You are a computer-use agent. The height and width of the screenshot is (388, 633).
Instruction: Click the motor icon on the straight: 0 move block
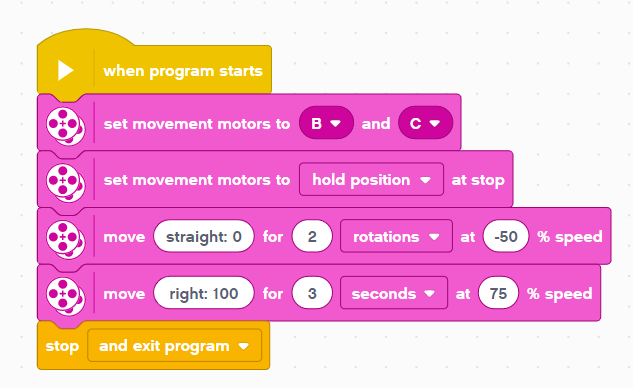[x=65, y=240]
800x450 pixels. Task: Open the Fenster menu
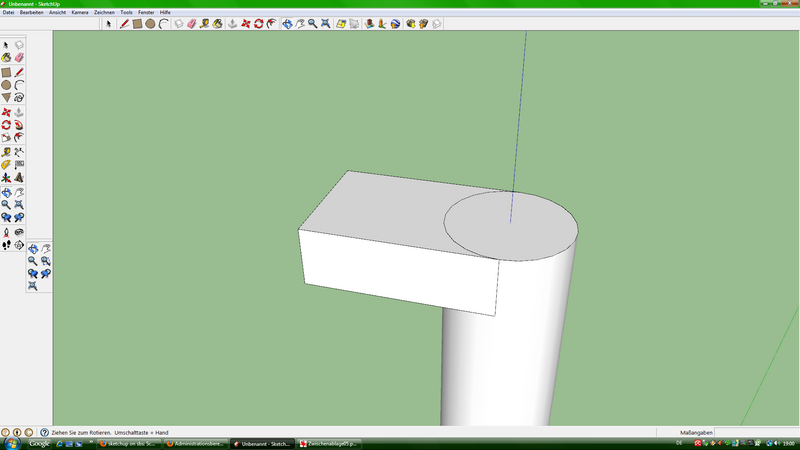pyautogui.click(x=146, y=12)
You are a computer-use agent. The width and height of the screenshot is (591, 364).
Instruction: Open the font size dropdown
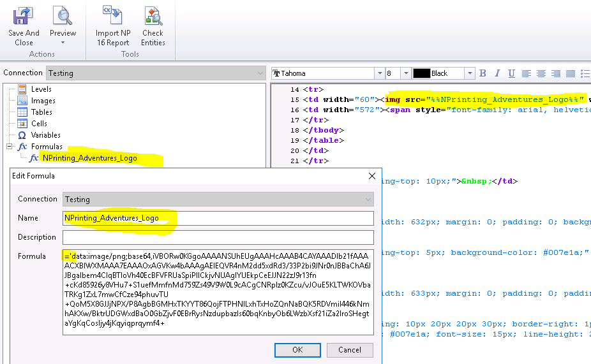coord(405,73)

════════════════════

- _Exercise objective_: Reproduce each line of the records in which the string "agent" appears.

- _Answer space_:
You are a computer-use agent. The height and width of the screenshot is (388, 633).
You are a computer-use agent. The width and height of the screenshot is (591, 364).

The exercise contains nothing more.